● **Provided records**:
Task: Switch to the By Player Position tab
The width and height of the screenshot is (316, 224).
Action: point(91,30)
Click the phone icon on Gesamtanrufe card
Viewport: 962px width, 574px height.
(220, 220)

● **What needs to be done**:
Reproduce every item above verbatim, keeping each line in its original order.

● **The answer**:
Task: Switch to the By Player Position tab
The width and height of the screenshot is (316, 224).
Action: point(91,30)
Click the phone icon on Gesamtanrufe card
Viewport: 962px width, 574px height.
(220, 220)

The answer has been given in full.